PROVIDED DATA
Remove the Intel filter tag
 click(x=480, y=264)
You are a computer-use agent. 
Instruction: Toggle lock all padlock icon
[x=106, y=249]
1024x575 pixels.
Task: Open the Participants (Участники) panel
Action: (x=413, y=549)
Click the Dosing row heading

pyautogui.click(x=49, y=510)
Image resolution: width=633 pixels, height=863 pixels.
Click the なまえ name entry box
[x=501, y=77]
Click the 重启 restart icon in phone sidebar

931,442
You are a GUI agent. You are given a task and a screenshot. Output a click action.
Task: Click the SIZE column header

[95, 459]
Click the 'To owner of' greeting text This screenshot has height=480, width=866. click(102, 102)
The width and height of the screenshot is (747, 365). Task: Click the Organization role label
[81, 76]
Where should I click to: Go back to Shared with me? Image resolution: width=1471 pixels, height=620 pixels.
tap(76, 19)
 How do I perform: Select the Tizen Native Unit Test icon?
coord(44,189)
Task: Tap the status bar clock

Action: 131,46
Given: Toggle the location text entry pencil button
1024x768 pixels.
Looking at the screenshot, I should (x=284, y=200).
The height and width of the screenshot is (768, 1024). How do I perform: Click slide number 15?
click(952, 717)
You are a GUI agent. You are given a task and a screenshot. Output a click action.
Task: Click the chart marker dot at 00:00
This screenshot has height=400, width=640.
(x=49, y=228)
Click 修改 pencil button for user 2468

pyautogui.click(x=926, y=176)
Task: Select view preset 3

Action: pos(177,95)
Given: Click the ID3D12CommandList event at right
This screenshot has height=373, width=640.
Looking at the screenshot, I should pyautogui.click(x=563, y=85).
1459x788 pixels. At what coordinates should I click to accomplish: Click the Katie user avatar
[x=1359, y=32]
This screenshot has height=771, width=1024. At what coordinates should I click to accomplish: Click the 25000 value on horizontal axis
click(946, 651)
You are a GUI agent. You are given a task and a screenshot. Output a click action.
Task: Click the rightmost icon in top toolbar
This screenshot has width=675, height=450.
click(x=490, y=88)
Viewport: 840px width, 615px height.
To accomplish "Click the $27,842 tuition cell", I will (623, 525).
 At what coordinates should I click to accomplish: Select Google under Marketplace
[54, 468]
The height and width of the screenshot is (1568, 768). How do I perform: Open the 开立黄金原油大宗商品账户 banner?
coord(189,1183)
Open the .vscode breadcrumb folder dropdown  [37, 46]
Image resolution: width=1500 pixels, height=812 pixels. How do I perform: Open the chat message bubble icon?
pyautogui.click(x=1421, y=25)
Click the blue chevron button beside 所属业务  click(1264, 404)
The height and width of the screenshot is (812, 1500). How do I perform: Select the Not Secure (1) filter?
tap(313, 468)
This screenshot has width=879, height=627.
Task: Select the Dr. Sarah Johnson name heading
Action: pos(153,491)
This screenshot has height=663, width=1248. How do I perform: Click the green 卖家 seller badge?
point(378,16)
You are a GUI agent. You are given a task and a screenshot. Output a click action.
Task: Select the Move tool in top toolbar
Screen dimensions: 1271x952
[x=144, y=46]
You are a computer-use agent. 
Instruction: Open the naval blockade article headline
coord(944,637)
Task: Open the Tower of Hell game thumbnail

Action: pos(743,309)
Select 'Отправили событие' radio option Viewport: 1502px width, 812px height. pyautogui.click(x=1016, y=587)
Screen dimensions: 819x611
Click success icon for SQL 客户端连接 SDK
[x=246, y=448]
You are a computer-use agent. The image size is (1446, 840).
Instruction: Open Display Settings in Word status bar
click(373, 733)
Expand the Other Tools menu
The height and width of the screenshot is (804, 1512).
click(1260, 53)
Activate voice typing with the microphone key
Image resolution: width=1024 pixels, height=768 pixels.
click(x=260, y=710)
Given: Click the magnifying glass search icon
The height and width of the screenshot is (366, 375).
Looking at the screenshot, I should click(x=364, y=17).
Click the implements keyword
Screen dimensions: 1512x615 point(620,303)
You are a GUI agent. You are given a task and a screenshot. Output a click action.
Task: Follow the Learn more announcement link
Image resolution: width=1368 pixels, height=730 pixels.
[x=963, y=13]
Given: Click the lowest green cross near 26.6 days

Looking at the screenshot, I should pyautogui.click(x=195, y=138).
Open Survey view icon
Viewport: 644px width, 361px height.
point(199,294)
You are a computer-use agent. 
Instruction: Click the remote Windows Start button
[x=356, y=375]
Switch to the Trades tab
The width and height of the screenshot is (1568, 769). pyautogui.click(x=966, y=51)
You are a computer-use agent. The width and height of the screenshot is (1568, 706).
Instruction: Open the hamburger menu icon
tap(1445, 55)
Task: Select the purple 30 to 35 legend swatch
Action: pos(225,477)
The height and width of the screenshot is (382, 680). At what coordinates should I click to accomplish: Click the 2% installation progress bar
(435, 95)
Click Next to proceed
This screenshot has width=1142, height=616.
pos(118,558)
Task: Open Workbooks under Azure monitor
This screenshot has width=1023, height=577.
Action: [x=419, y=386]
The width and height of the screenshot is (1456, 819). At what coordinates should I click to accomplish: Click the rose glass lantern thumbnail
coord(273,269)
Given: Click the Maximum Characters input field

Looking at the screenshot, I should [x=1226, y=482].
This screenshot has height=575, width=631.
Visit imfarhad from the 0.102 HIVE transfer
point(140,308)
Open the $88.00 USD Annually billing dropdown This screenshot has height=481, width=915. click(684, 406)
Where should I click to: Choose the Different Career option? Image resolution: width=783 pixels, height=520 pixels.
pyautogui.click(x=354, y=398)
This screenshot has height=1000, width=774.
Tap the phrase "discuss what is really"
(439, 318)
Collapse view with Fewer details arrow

WHAT TO WORK ON
Would you output the whole listing exactly as written?

EXPECTED OUTPUT
Remove the Intel filter tag
 click(x=480, y=264)
You are a computer-use agent. 
Instruction: Toggle lock all padlock icon
[x=106, y=249]
1024x575 pixels.
Task: Open the Participants (Участники) panel
Action: (x=413, y=549)
Click the Dosing row heading

pyautogui.click(x=49, y=510)
Image resolution: width=633 pixels, height=863 pixels.
Click the なまえ name entry box
[x=501, y=77]
Click the 重启 restart icon in phone sidebar

931,442
You are a GUI agent. You are given a task and a screenshot. Output a click action.
Task: Click the SIZE column header

[95, 459]
Click the 'To owner of' greeting text This screenshot has height=480, width=866. click(102, 102)
The width and height of the screenshot is (747, 365). Task: Click the Organization role label
[81, 76]
Where should I click to: Go back to Shared with me? Image resolution: width=1471 pixels, height=620 pixels.
tap(76, 19)
 How do I perform: Select the Tizen Native Unit Test icon?
coord(44,189)
Task: Tap the status bar clock

Action: 131,46
Given: Toggle the location text entry pencil button
1024x768 pixels.
Looking at the screenshot, I should (x=284, y=200).
The height and width of the screenshot is (768, 1024). How do I perform: Click slide number 15?
click(952, 717)
You are a GUI agent. You are given a task and a screenshot. Output a click action.
Task: Click the chart marker dot at 00:00
This screenshot has height=400, width=640.
(x=49, y=228)
Click 修改 pencil button for user 2468

pyautogui.click(x=926, y=176)
Task: Select view preset 3

Action: pos(177,95)
Given: Click the ID3D12CommandList event at right
This screenshot has height=373, width=640.
Looking at the screenshot, I should pyautogui.click(x=563, y=85).
1459x788 pixels. At what coordinates should I click to accomplish: Click the Katie user avatar
[x=1359, y=32]
This screenshot has height=771, width=1024. At what coordinates should I click to accomplish: Click the 25000 value on horizontal axis
click(946, 651)
You are a GUI agent. You are given a task and a screenshot. Output a click action.
Task: Click the rightmost icon in top toolbar
This screenshot has width=675, height=450.
click(x=490, y=88)
Viewport: 840px width, 615px height.
To accomplish "Click the $27,842 tuition cell", I will (623, 525).
 At what coordinates should I click to accomplish: Select Google under Marketplace
[54, 468]
The height and width of the screenshot is (1568, 768). How do I perform: Open the 开立黄金原油大宗商品账户 banner?
coord(189,1183)
Open the .vscode breadcrumb folder dropdown  [37, 46]
Image resolution: width=1500 pixels, height=812 pixels. How do I perform: Open the chat message bubble icon?
pyautogui.click(x=1421, y=25)
Click the blue chevron button beside 所属业务  click(1264, 404)
The height and width of the screenshot is (812, 1500). How do I perform: Select the Not Secure (1) filter?
tap(313, 468)
This screenshot has width=879, height=627.
Task: Select the Dr. Sarah Johnson name heading
Action: pos(153,491)
This screenshot has height=663, width=1248. How do I perform: Click the green 卖家 seller badge?
point(378,16)
You are a GUI agent. You are given a task and a screenshot. Output a click action.
Task: Select the Move tool in top toolbar
Screen dimensions: 1271x952
[x=144, y=46]
You are a computer-use agent. 
Instruction: Open the naval blockade article headline
coord(944,637)
Task: Open the Tower of Hell game thumbnail

Action: pos(743,309)
Select 'Отправили событие' radio option Viewport: 1502px width, 812px height. pyautogui.click(x=1016, y=587)
Screen dimensions: 819x611
Click success icon for SQL 客户端连接 SDK
[x=246, y=448]
You are a computer-use agent. The image size is (1446, 840).
Instruction: Open Display Settings in Word status bar
click(373, 733)
Expand the Other Tools menu
The height and width of the screenshot is (804, 1512).
click(1260, 53)
Activate voice typing with the microphone key
Image resolution: width=1024 pixels, height=768 pixels.
click(x=260, y=710)
Given: Click the magnifying glass search icon
The height and width of the screenshot is (366, 375).
Looking at the screenshot, I should click(x=364, y=17).
Click the implements keyword
Screen dimensions: 1512x615 point(620,303)
You are a GUI agent. You are given a task and a screenshot. Output a click action.
Task: Follow the Learn more announcement link
Image resolution: width=1368 pixels, height=730 pixels.
[x=963, y=13]
Given: Click the lowest green cross near 26.6 days

Looking at the screenshot, I should pyautogui.click(x=195, y=138).
Open Survey view icon
Viewport: 644px width, 361px height.
point(199,294)
You are a computer-use agent. 
Instruction: Click the remote Windows Start button
[x=356, y=375]
Switch to the Trades tab
The width and height of the screenshot is (1568, 769). pyautogui.click(x=966, y=51)
You are a computer-use agent. The width and height of the screenshot is (1568, 706).
Instruction: Open the hamburger menu icon
tap(1445, 55)
Task: Select the purple 30 to 35 legend swatch
Action: pos(225,477)
The height and width of the screenshot is (382, 680). At what coordinates should I click to accomplish: Click the 2% installation progress bar
(435, 95)
Click Next to proceed
This screenshot has width=1142, height=616.
pos(118,558)
Task: Open Workbooks under Azure monitor
This screenshot has width=1023, height=577.
Action: [x=419, y=386]
The width and height of the screenshot is (1456, 819). At what coordinates should I click to accomplish: Click the rose glass lantern thumbnail
coord(273,269)
Given: Click the Maximum Characters input field

Looking at the screenshot, I should [x=1226, y=482].
This screenshot has height=575, width=631.
Visit imfarhad from the 0.102 HIVE transfer
point(140,308)
Open the $88.00 USD Annually billing dropdown This screenshot has height=481, width=915. click(684, 406)
Where should I click to: Choose the Different Career option? Image resolution: width=783 pixels, height=520 pixels.
pyautogui.click(x=354, y=398)
This screenshot has height=1000, width=774.
Tap the phrase "discuss what is really"
(439, 318)
Collapse view with Fewer details arrow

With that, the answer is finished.